Daniel J Vance

The National Institutes of Health defines multiple sclerosis (MS) as “an unpredictable disease of the central nervous system. It can range from relatively benign to somewhat disability to devastating, as communication between the brain and other parts of the body is disrupted.” Most people with MS have muscle weakness in their extremities, and balance and coordination difficulties. Half of all people affected ultimately have cognitive impairments.

In 2011, Jeff Gallatin, began the process of grieving after the passing of his 72-year-old mother Carol, who had chronic progressive multiple sclerosis. Carol had been a choir director, a hospice “clown” for children, a storytelling guild president, a Northwestern University marketing graduate, and the community affairs director for a division of Rockwell International in Cleveland.

“It’s still an emotional subject for me,” said Gallatin, an Ohio newspaper associate editor, of discussing his mother’s death. “My mom had polio as a kid, but had always been able to overcome (her physical difficulties). In the mid- to late- ’90s, little physical challenges began cropping up with her. She went from using a cane to a walker to a manual wheelchair. In 2001, I moved in with her.”

What to produce.
Rewrite the passage of the multiple sclerosis text between "Daniel J Vance" and "have cognitive impairments.", inclusive, replacing "benign" with "mild". The records that come next are separate from the text above.

Information.
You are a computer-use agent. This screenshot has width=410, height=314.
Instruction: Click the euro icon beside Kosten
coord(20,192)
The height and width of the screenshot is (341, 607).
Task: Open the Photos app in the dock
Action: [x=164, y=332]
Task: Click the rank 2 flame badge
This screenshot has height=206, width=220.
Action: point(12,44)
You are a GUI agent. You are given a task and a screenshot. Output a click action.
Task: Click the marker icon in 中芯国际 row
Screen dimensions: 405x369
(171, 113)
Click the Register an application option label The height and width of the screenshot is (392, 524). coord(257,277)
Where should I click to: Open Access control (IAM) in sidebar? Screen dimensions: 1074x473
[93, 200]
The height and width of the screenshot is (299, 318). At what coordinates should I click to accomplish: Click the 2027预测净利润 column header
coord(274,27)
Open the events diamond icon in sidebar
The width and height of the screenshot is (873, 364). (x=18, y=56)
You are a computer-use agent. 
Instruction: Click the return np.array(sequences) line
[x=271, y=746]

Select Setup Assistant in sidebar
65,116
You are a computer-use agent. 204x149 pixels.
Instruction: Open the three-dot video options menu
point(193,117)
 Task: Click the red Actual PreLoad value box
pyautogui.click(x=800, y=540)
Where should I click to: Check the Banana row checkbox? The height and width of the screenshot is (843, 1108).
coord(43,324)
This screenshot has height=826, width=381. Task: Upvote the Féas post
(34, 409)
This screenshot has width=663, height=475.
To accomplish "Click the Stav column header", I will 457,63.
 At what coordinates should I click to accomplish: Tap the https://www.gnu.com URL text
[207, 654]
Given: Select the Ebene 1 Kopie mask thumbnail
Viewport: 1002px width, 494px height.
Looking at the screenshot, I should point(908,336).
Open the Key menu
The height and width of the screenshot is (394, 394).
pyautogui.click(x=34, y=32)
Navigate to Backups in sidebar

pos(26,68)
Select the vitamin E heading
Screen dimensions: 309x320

Expected output.
Daniel J Vance

The National Institutes of Health defines multiple sclerosis (MS) as “an unpredictable disease of the central nervous system. It can range from relatively mild to somewhat disability to devastating, as communication between the brain and other parts of the body is disrupted.” Most people with MS have muscle weakness in their extremities, and balance and coordination difficulties. Half of all people affected ultimately have cognitive impairments.